Photochemical Alkene Hydrophosphination with Bis(trichlorosilyl)phosphine

Abstract

Bis(trichlorosilyl)phosphine (HP(SiCl₃)₂, 1) was prepared from [TBA][P(SiCl₃)₂] ([TBA]2, TBA = tetra-n-butylammonium) and triflic acid in 36% yield.

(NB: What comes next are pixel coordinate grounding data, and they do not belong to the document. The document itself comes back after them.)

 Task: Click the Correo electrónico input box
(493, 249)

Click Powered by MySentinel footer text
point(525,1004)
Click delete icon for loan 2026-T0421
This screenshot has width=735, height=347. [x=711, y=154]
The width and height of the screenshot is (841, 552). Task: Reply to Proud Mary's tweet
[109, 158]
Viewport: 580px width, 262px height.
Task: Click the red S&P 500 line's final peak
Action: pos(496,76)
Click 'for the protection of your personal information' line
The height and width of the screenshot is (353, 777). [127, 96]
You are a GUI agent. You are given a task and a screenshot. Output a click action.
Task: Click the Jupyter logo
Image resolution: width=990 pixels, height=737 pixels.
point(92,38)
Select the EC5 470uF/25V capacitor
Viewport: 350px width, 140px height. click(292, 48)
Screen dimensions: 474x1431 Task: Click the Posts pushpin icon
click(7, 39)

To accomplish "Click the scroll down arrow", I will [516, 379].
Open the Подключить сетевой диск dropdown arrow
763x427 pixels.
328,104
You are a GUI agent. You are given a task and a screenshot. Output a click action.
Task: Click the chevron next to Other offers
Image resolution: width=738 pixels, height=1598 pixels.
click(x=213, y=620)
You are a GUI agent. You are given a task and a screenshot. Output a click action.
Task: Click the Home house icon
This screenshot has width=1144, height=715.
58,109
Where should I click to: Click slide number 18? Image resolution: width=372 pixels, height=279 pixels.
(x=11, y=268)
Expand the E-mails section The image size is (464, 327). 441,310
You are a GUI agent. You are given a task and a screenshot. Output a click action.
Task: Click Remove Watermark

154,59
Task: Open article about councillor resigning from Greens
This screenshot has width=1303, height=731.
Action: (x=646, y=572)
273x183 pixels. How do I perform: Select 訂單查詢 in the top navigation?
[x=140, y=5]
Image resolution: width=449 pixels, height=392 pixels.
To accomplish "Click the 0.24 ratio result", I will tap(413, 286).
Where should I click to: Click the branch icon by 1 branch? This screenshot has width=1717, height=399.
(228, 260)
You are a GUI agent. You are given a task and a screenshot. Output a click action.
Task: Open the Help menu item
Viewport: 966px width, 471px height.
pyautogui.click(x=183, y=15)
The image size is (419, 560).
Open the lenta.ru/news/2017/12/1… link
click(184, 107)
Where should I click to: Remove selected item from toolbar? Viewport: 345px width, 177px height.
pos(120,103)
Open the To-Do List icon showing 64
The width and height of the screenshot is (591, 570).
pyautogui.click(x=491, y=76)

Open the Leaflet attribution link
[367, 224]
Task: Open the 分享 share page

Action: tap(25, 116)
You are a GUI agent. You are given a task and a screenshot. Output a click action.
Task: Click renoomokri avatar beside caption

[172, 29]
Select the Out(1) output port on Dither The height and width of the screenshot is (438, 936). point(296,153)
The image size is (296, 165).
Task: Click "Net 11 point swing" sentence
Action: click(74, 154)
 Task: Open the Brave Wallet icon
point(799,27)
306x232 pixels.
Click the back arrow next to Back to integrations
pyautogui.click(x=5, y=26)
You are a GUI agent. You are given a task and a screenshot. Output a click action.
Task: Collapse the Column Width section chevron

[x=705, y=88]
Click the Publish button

Phosphine 1 is an efficient reagent for hydrophosphination of unactivated terminal olefins under UV irradiation (15-60 min) and gives rise to bis(trichlorosilyl)alkylphosphines (RP(SiCl₃)₂, R = (CH₂)₅CH₃, 88%; (CH₂)₇CH₃, 98%; (CH₂)₂C(CH₃)₃, 76%; CH₂Cy, 93%; (CH₂)₂Cy, 95%; CH₂CH(CH₃)(CH₂)₂CH₃, 82%; (CH₂)₃O(CH₂)₃CH₃, 95%; (CH₂)₃Cl, 83%; (CH₂)₂SiMe₃, 92%; (CH₂)₅C(H)CH₂, 44%) in excellent yields. The products require no further purification beyond filtration and removal of volatile material under reduced pressure. The P-Si bonds of prototypical products RP(SiCl₃)₂ (R = -(CH₂)₅CH₃, -(CH₂)₇CH₃) are readily functionalized to give further phosphorus-containing products: H₃C(CH₂)₇PCl₂ (56%), [H₃C(CH₂)₅P(CH₂Ph)₃]Br (84%), H₃C(CH₂)₇PH₂ (61%), H₃C(CH₂)₅P(O)(H)(OH) (81%), and H₃C(CH₂)₅P(O)(OH)₂ (55%). Experimental mechanistic investigations, accompanied by quantum chemical calculations, point toward a radical-chain mechanism. Phosphine 1 enables the fast, high-yielding, and atom-efficient preparation of compounds that contain phosphorus-carbon bonds in procedures that bypass white phosphorus (P₄), a toxic and high-energy intermediate of the phosphorus industry.